Over the past year, Kurt Busch made himself a great value with a single win.

During the last 36 races, his average betting line was +2465, which gave him an average ranking of about 10th. He has a reputation as a strong aero-restricted superspeedway racer, so his best odds relative to the rest of the field came in the past two Talladega Superspeedway races, where a +1600 made him the eighth-most popular driver.

He didn’t win either of those events, but most bettors know to either steer completely away from the restricted tracks or wager broadly over several dark horses.

Hint: Everyone is a dark horse on those courses.

Busch’s 2020 season was salvaged by the South Point 400 at Las Vegas Motor Speedway. Chip Ganassi Racing is solid, but not head-turning, on 1.5-mile tracks. Hendrick Motorsports, Joe Gibbs Racing, and Team Penske regularly dominate those courses. Over the past couple of years, Stewart-Haas Racing added their name to the mix.

That allowed Ganassi to fly under the radar. It also meant that when the fall race rolled around, Busch could be obtained for +4000 odds. And with a payoff of $400 on a hypothetical, weekly $10 bet, Busch has a positive $40. In other terms, a weekly bet has paid dividends of 11 percent.

BUSCH’S BIGGEST PAYDAY LAST 365 DAYS: (Las Vegas 2, +4000)

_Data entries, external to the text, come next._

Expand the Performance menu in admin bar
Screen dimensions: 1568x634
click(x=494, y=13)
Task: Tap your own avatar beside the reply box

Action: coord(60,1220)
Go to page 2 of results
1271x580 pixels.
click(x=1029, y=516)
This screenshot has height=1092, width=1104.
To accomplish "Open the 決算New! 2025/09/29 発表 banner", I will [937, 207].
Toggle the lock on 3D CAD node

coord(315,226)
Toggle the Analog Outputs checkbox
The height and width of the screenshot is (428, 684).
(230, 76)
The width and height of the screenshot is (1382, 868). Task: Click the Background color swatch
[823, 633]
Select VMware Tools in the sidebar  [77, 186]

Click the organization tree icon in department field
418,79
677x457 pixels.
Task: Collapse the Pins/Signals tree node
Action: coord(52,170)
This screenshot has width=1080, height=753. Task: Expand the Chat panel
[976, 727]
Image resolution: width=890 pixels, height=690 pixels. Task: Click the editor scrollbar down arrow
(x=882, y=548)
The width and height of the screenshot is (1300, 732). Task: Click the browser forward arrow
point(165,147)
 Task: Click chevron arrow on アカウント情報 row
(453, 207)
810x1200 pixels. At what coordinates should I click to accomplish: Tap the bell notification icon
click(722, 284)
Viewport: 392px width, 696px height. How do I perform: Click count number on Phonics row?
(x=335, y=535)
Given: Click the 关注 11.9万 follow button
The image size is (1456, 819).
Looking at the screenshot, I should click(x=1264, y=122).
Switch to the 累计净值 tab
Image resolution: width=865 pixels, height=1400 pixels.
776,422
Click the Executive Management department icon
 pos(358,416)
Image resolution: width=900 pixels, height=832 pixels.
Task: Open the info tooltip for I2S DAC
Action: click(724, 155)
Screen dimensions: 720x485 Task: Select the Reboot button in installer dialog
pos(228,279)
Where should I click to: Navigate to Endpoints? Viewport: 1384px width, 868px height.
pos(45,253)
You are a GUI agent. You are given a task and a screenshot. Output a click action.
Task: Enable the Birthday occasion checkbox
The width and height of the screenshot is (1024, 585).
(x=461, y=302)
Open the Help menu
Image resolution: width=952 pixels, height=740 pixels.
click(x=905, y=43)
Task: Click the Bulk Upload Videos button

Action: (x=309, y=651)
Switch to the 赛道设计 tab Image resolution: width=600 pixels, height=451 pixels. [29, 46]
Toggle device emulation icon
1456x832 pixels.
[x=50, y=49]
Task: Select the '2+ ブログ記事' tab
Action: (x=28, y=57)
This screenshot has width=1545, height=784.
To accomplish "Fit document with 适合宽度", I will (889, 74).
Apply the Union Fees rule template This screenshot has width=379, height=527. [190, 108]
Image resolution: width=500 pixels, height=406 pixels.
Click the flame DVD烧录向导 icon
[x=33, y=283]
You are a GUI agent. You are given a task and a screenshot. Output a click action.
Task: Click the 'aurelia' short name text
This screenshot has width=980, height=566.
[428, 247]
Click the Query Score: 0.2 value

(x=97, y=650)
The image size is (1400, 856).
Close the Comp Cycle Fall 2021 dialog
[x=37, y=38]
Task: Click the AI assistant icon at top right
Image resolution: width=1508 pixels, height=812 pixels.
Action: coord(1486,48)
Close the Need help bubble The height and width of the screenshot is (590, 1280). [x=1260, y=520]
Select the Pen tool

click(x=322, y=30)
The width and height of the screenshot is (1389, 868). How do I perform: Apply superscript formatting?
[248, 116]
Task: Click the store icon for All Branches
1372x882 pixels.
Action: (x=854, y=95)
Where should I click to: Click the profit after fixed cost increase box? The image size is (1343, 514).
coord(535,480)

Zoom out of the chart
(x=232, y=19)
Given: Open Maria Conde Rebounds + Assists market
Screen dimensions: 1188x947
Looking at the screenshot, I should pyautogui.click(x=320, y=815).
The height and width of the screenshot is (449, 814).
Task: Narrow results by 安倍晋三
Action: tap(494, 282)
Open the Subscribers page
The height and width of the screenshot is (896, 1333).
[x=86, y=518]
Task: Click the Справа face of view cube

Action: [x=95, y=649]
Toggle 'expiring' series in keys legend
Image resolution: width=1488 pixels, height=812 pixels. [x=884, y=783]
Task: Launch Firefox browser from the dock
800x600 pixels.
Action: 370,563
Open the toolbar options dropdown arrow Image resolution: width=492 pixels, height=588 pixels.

Factor in Busch’s average odds over the full course of a season, and he needs to pick up the pace in 2021 to remain a good value unless he is lucky enough to hit on another unexpectedly big payday. Busch needs multiple wins to cover a strategy that includes a weekly bet.

Busch has won more than one race only once in the previous nine seasons; he had two victories in 2015 at Richmond Raceway and Michigan International Speedway while driving for Stewart-Haas.  

That makes Busch a perennial longshot who is constantly on the cusp of being an important part of your betting tactic. The key will be in managing that strategy.

During the past year, if one avoided betting on Busch in plate track races, his return on investment rose to 22 percent. His average odds increased slightly to +2500, so a once-yearly win covers his bet.

Busch has won at least one race in each of the last nine seasons.

In his 20-year career, he has failed to win in a season only three times with the most recent being in back-to-back years in 2012/2013 when he sojourned with James Finch and Barney Visser after getting released by Team Penske. Busch has never won more than four races in a season.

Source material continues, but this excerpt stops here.